Bulls had wanted to head into Labor Day weekend with the S&P 500 at a record high, and while we did not top Tuesday’s intraday high of 2,005, we did see a rally in the last half hour of trading that left the S&P 500 with an all-time high close of 2,003. It was touch-and-go for most of the session as the S&P 500 hovered right around the 2,000 level, but the late session lift cleared the way for a 2,003 close. The Nasdaq was also rocking and rolling, and it even managed to hit and close at a 14-year high. The Dow was also positive on the day, but it closed about 50 points below its all-time high.
For the week, the S&P 500 gained 0.6%, the Nasdaq rose 0.9%, while the Dow added 0.6%, and the week’s action capped off an impressive performance for the stock market in month of August. As we recall, August started off with some problems. Through the first week of August, the S&P 500 fell about 4% from its late-July high. Many bears were dreaming of a potential market meltdown, but we saw an impressive reversal late on the Thursday afternoon of the seventh, and we have been charging up the field toward the end zone ever since (yes, football season is here!). For the month, we saw gains of 3.8% for the S&P 500, 4.8% for the Nasdaq and 3.2% for the Dow. That is not a bad month for what historically can be a very tough month.
The big question now is what happens when the star players return from the locker room. Institutions, hedge funds and private equity firms have had many of their key decision makers away on vacation, and some market strategists are saying that the recent record highs are suspect because they came on very light summer volume. The kickoff on Tuesday will mark the end of “pre-season,” and we should get a clearer picture of just how “bullish” this late-August run actually was.

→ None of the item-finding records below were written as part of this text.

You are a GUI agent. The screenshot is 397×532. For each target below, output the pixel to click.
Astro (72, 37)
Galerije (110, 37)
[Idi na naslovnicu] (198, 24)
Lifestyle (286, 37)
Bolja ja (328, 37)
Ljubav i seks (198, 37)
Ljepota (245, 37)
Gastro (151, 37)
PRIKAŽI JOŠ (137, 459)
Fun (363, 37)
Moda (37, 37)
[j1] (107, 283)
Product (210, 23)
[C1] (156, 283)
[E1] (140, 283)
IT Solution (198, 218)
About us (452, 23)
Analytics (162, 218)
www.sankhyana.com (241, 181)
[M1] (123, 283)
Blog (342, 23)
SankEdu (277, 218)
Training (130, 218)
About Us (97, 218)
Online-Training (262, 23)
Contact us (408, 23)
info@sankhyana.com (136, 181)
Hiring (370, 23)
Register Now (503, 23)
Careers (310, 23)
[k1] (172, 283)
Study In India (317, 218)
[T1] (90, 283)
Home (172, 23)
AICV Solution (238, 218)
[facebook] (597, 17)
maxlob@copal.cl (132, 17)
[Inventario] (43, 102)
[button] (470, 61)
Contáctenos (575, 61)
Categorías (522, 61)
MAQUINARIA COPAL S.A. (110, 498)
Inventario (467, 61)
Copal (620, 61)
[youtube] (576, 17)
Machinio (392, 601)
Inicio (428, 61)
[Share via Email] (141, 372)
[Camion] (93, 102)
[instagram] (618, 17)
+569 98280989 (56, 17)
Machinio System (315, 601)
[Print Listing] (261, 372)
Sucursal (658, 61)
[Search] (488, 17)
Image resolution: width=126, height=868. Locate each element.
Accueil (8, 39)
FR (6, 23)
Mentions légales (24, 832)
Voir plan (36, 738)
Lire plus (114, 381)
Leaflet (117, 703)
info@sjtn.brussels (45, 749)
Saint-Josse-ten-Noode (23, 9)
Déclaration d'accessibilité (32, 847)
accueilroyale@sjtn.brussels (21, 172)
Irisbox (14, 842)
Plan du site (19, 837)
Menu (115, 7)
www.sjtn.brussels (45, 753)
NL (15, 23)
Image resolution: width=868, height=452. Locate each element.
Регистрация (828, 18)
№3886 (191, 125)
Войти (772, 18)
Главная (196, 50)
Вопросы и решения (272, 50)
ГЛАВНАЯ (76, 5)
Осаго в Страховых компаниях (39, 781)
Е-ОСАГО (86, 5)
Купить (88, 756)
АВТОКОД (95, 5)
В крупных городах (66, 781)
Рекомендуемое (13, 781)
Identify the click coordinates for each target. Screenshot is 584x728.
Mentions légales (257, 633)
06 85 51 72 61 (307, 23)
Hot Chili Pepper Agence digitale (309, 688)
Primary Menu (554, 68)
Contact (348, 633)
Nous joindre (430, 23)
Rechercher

Will there be caution and skepticism in the air or will we see the big dogs stepping in and putting big money to work in a big way? Who knows, but the fact remains that we will likely get some clear answers early on in next week’s trading.
Economic numbers have been good, but not great. On Friday we saw consumer spending fall 0.1% versus the expected 0.1% rise, but we did see the University of Michigan’s August Consumer Sentiment Report rise to 82.5, versus the expected 80.1. It was basically a “push” in terms of the consumer sector, but the stock market did not seem to mind as it eked out Friday’s modest win. All eyes are on the Institute of Supply Management’s (ISM) August report, which will be released on Tuesday. Economists are looking for a 57.4% reading, which would be up slightly from July’s 57.1%. Numbers above 50 indicate expansion, so bulls are hoping to see the ISM top estimates.
So with economic numbers still coming in mixed, what else could be keeping a lid on more upside conviction in the stock market? Well, hearing British Prime Minister David Cameron basically say that a terrorist attack (by ISIS) in England is imminent, is not exactly the bullish statement global financial markets want to hear right now. Likewise, having Russia’s Vladimir Putin give another “thumbs up” to the pro-Russian Ukrainians fighting against the existing Ukrainian government is not exactly a move toward a peaceful solution. The increasing sanctions and rhetorical war with the West is creating a lot of worry throughout Europe, so you can see why the “global shock” theme is not going away anytime soon.
But the stock market is at new highs, and the Fed and the ECB are monitoring global financial markets with a microscope. The Fed may have backed off from any additional QE, but Mario Draghi and the ECB are clearly going to “do everything it takes” to keep the EU economy afloat. This is ultimately a huge, near-term plus for global stock markets since all of that QE money will likely find its way into equity markets. The problem that arises, however, is that old saying of “how something will work great…until it doesn’t.” What happens if inflation kicks in or the global bond bubble finally bursts? What happens if a “global shock” sends oil to $150 dollars per barrel? Central banks have already done “everything it takes,” and critics of these extraordinary central bank actions say that central banks are simply out of bullets to use should the wheels fall off of their grand plan.
The Gorilla does not mean to sound dark, but he did read again this week that the stock market back in 1929 peaked in the week before Labor Day weekend 85 years ago. This capped off the massive bull market of the “Roaring 20s” and we all know what soon followed. The September 1929 stock market started to shake and rattle, but the disaster of Black Tuesday, the Crash of 1929, subsequently occurred in late October of that same year. The Great Depression followed and the rest, they say, is history. This is by no means a warning, but it IS an extremely interesting historical factoid for bulls to keep in mind this Labor Day if they are getting overly giddy about this past week’s all-time high in the S&P 500. Again, things tend to work…until they don’t.
But enough of the “doom and gloom.” It is a three-day weekend, and it is the end of summer. It is a great time to hit the beach or mountains or just have family and friends over for a barbecue to watch some football. Bulls will be celebrating what is turning out to be a stellar year for the stock market, and the last thing they want to think about is “doom and gloom.” So like the song says, “Don’t worry, be happy.” September and October are often full of surprises, though, so enjoy the weekend and get some rest and relaxation. That said, the Gorilla wishes each and all a Happy Labor Day weekend, and we will be back in action on Tuesday.